Drawing a new world

Art Spiegelman discusses the importance of art as a communication tool

Drawing+a+new+world

Art Spiegelman, author of the graphic novel “Maus,” spoke at the Harold Washington Library on Nov. 3 in conversation with his wife, “New Yorker” Art Editor Francoise Mouly. 

The event focused on his young life and how he became a comic writer, as well as how his personal experiences inspired him to write “Maus,” a graphic novel that follows him interviewing his father about his experiences as a Holocaust survivor. The title derives from the depiction of the characters, wherein they are all mice.

“[Libraries] saved me. I have only one good eye, so baseball was impossible for me,” said Spiegelman. “I had to escape before the teams were chosen at the end of the school day, and I would just flee to the library as fast as I could.”

His love of reading would develop there, deep between the pages of Kafka. He would later use this love of storytelling to recount both his and his father’s stories in the form of comics. 

“At some point, it just became obvious to me […] that [a comic strip] is where [this story] belongs,” said Spiegelman. “There’s nothing more personal than a comic strip.”

Besides being a processing tool for him, Spiegelman speaks to the idea of art as an educational tool. He uses the banning of his novel in McMinn County, Tennessee, to highlight the concept.

“At first, I felt the way most people do,” said Spiegelman, responding to a question on how he felt about his banned book. “I first got outraged – ‘What, they’re banning teaching the Holocaust?’ – but it wasn’t exactly that.”

It was not the banning of the book that ultimately angered the author, but instead the reasons for banning it. The school board argued that nudity and violence were not age-appropriate.

“You chose the comic as your medium because you could control what was shown and what was not shown,” said Mouly. “[The school board says that] simply having [the murder of children and hangings] in the book promotes that kind of violence.”

Spiegelman explains why he chose to (or chose not to) include certain aspects of the violence, explaining that sometimes it boiled down to how his father had experienced it. 

“I didn’t want to see how bloody I could make it,” said Spiegelman. “But I had to show [the violence]. There was no shying away from transmitting my father’s story the best that I could.”

The evening, though ultimately celebratory of Speigelman’s life and work, was also permeated with unease about the recent rise of antisemitism in the United States. Aden Zalesky ‘23, a Jones student who attended the event, asked how to navigate a world marked by a resurgence of hate.

“You’ve dealt with this a long time, and I’m only 17,” said Zalesky. “What advice do you have to speak out and be an activist, but also educate people without maybe wanting to punch them?”

Spiegelman’s answer was flavored with the same serious sarcasm that threaded the entire evening.

“My first wisecrack answer is just to learn karate,” Spiegelman said in response. “I never thought it would get this bad, this fast again, even though it was never healed.
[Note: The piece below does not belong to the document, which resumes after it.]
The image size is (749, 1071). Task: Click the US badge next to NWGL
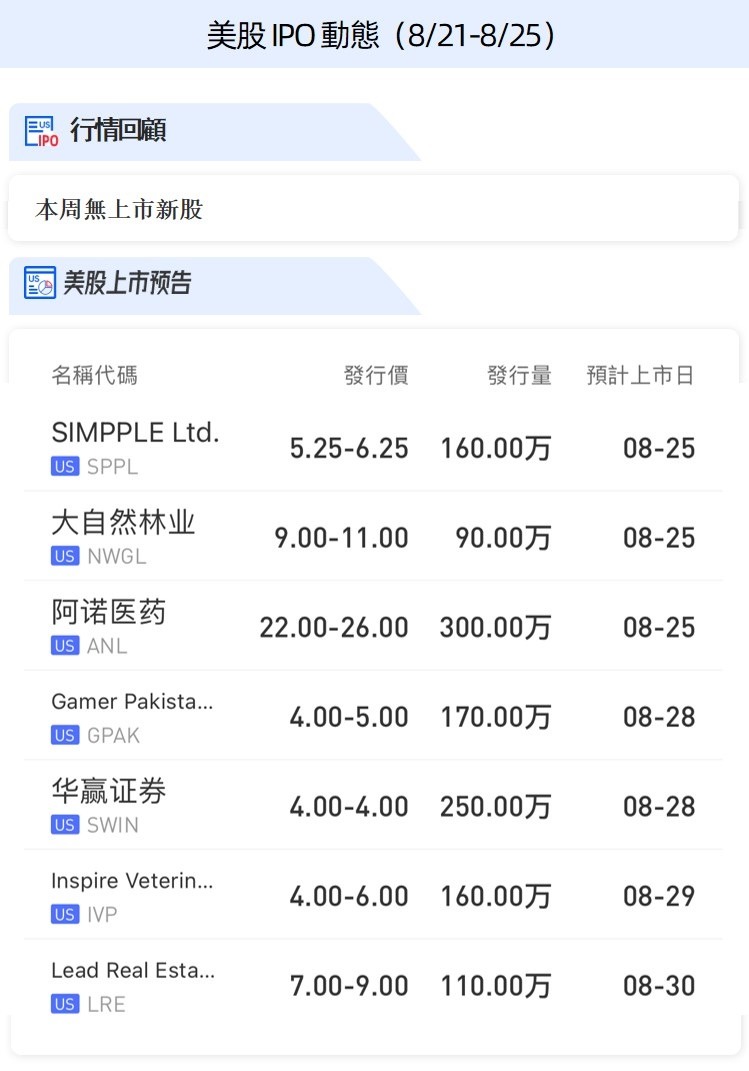click(65, 557)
But if we can survive all this, there are enough smart people to go around.”

Mouly, however, had a more optimistic response, appealing to young people to speak out against the injustices they face.

“The world that you’re growing up in is far more diverse and […] less monolithic than the ones that we grew up in,” said Mouly. “It’s why we’re going through this horrible spasmodic set of responses. They are reactionary. But we are the action. You are the action.”